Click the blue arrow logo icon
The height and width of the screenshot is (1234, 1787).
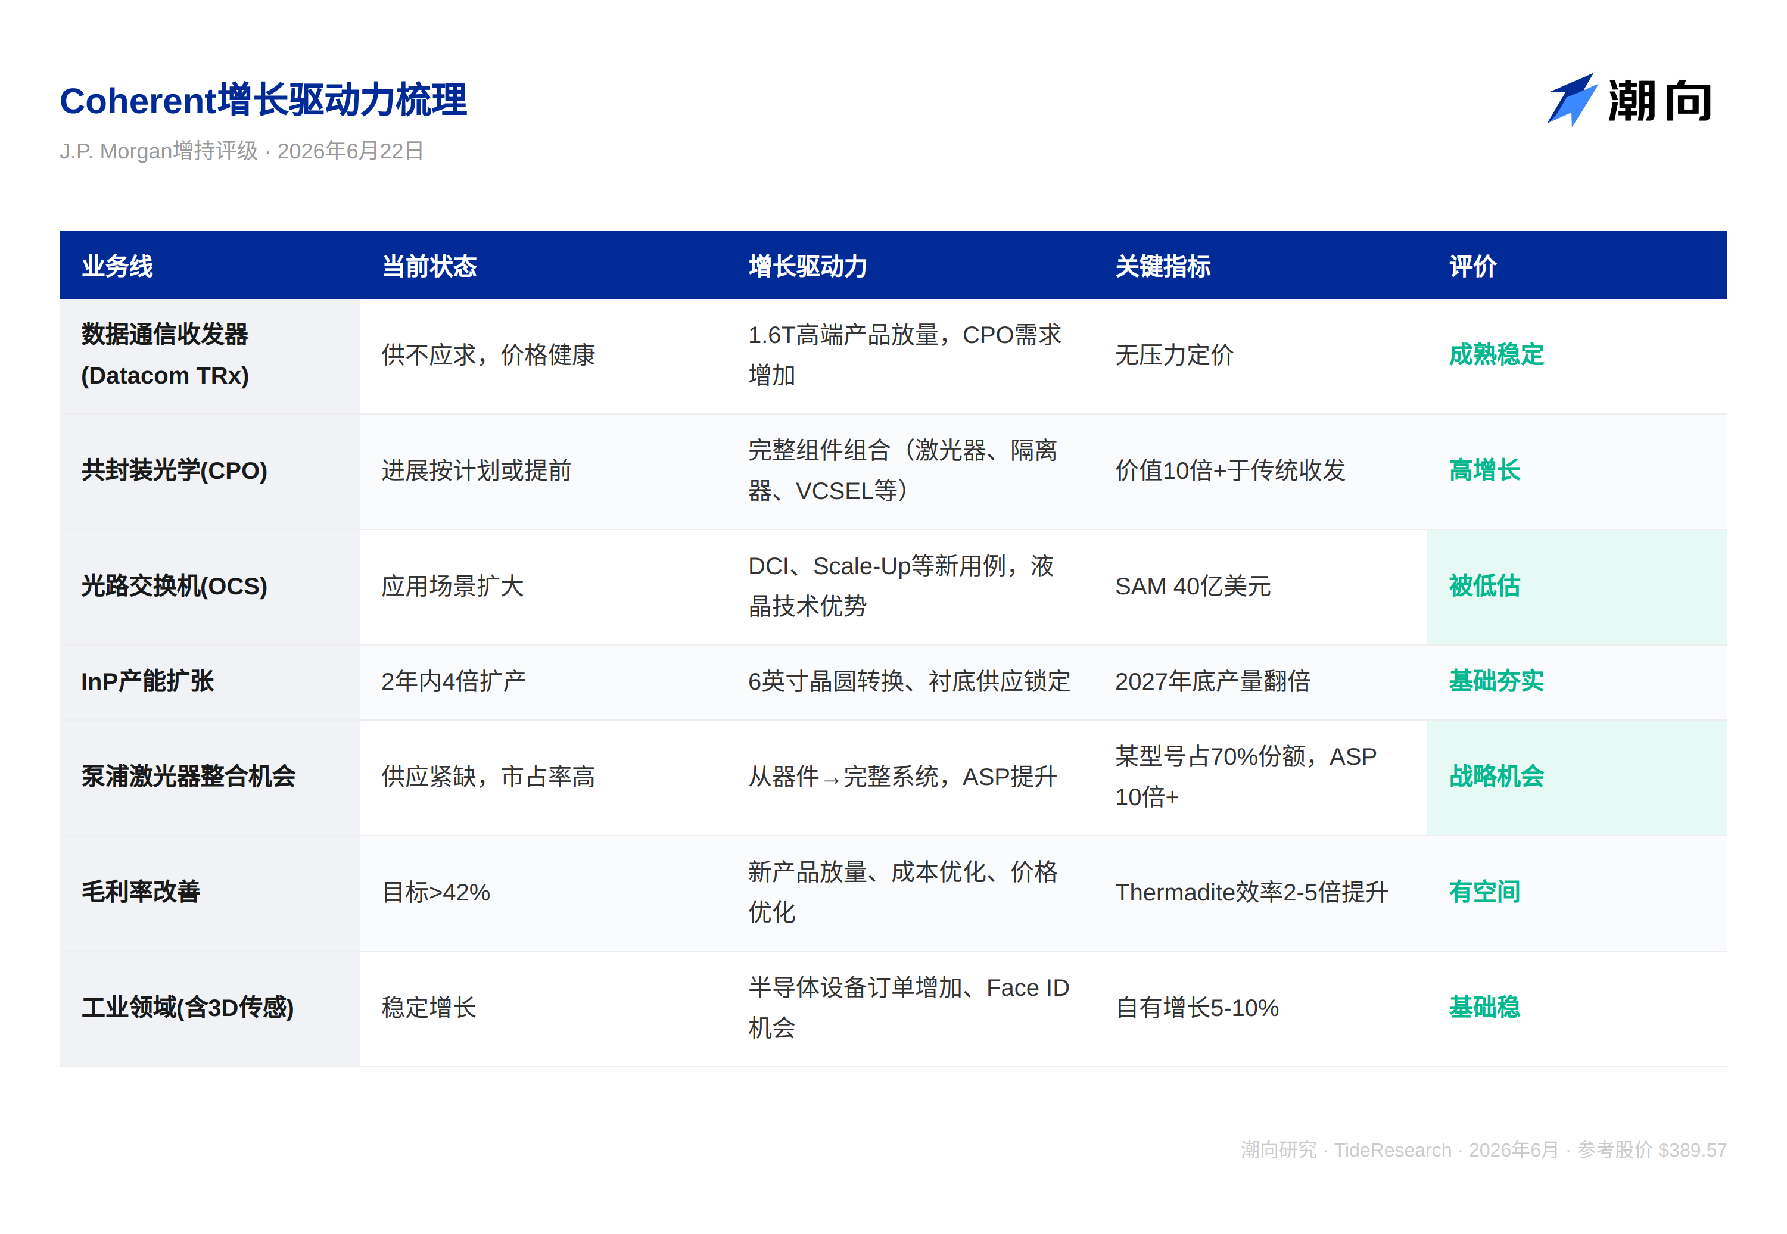coord(1571,100)
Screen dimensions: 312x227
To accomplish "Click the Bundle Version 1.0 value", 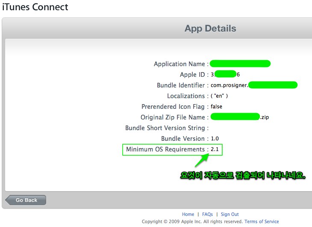I will coord(215,139).
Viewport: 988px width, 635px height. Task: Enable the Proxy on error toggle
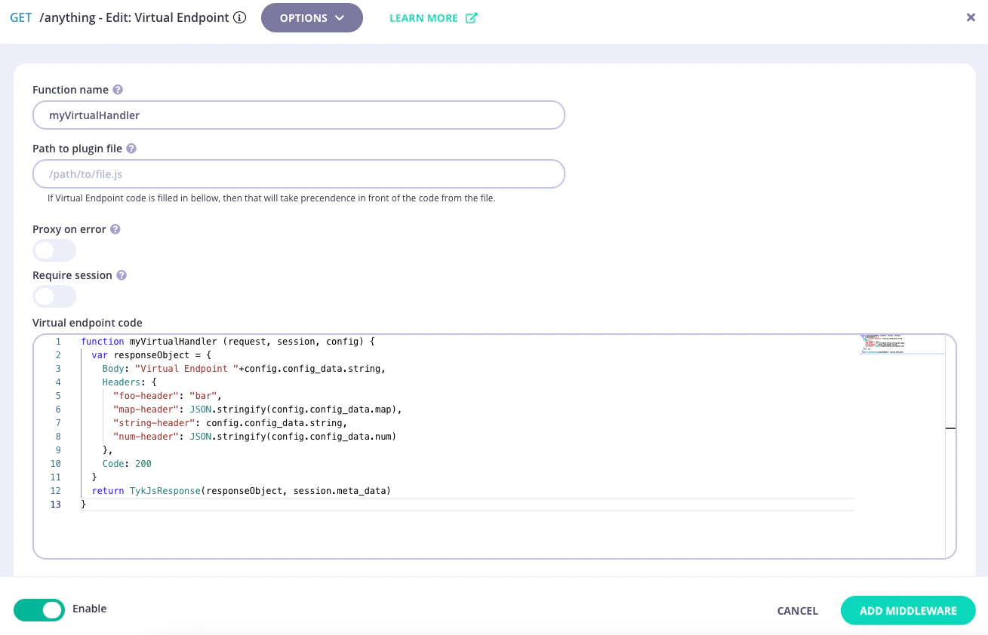(54, 250)
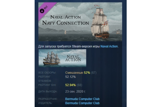
Task: Click the round download arrow DLC icon
Action: pyautogui.click(x=42, y=11)
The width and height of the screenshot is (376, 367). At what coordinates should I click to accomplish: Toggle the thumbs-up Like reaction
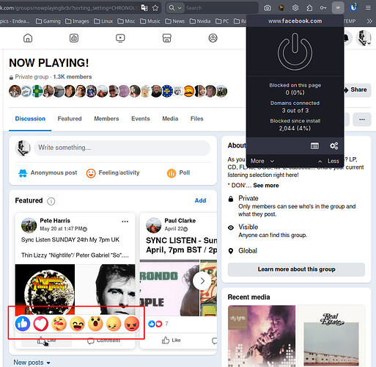(23, 324)
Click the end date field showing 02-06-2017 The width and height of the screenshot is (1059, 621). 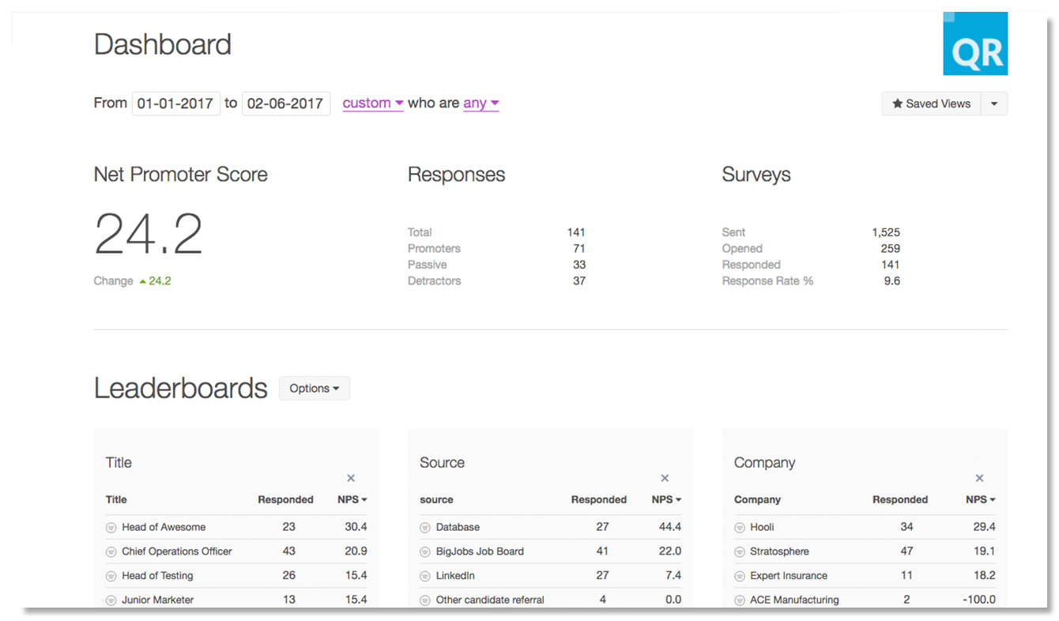[x=286, y=103]
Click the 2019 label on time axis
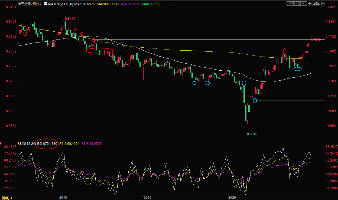The height and width of the screenshot is (200, 338). [148, 198]
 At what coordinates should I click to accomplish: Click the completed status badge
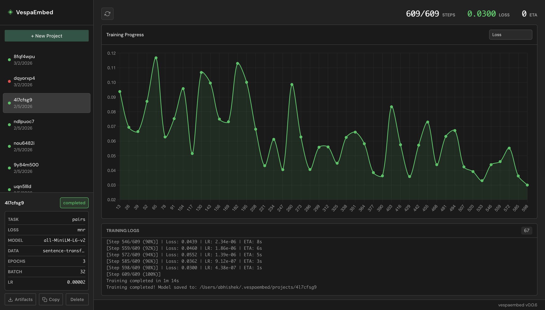click(x=74, y=203)
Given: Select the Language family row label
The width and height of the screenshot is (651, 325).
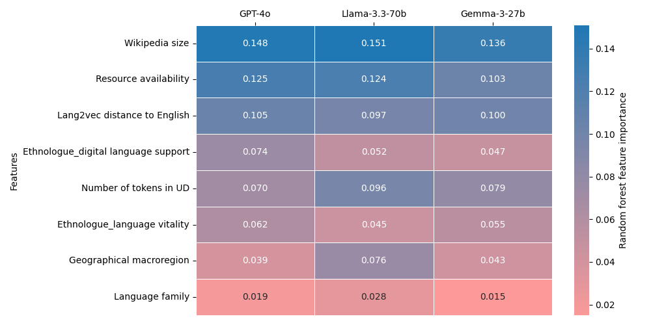Looking at the screenshot, I should [151, 297].
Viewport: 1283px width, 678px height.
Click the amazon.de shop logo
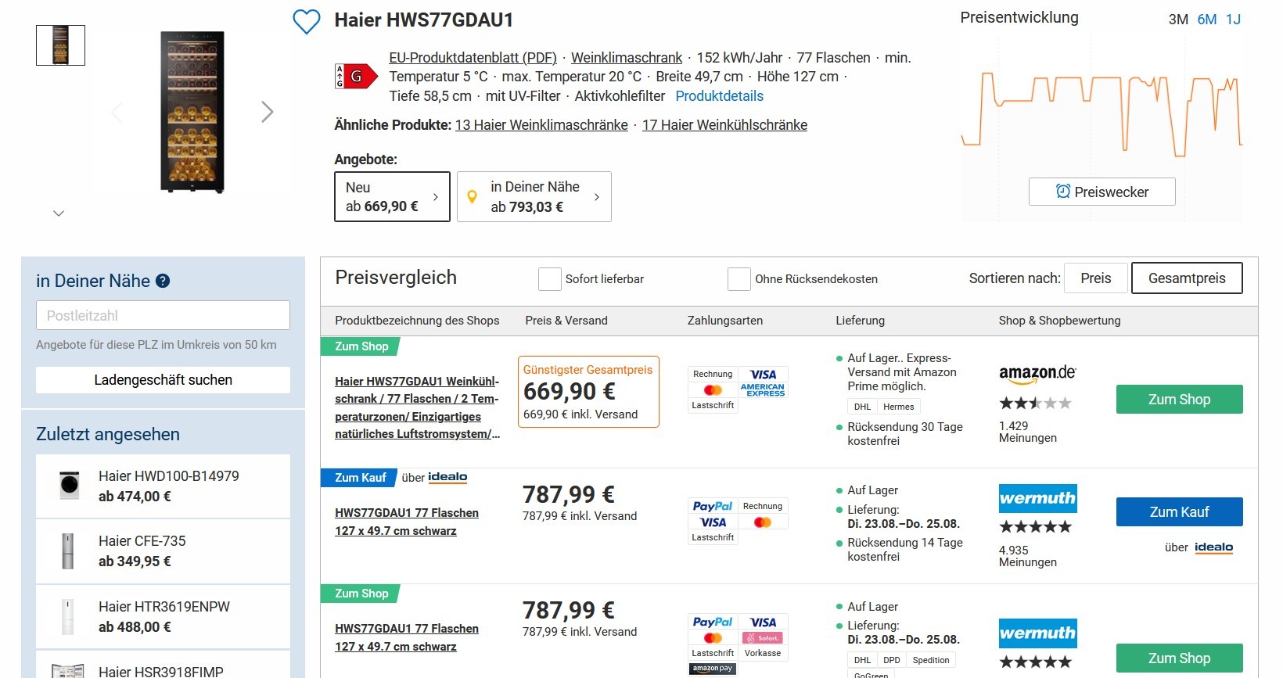pyautogui.click(x=1037, y=375)
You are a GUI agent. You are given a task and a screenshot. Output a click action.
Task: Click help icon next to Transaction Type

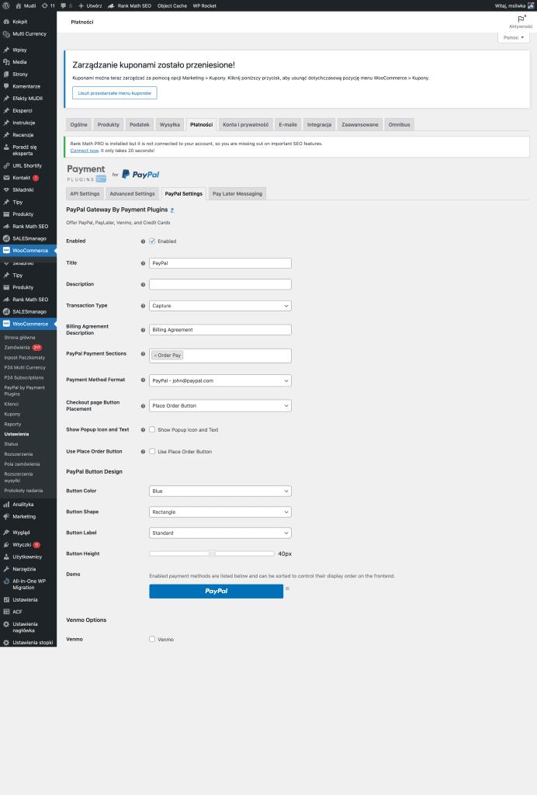click(x=143, y=306)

::::::::::

**TASK BRIEF:** Repeat, exactly and only, the lines from the one containing "You are a GUI" through the final line of the data, both ends included, leaving out any picture.

**SOLVED PROBLEM:**
You are a GUI agent. You are given a task and a screenshot. Output a click action.
Task: Click help icon next to Transaction Type

click(x=143, y=306)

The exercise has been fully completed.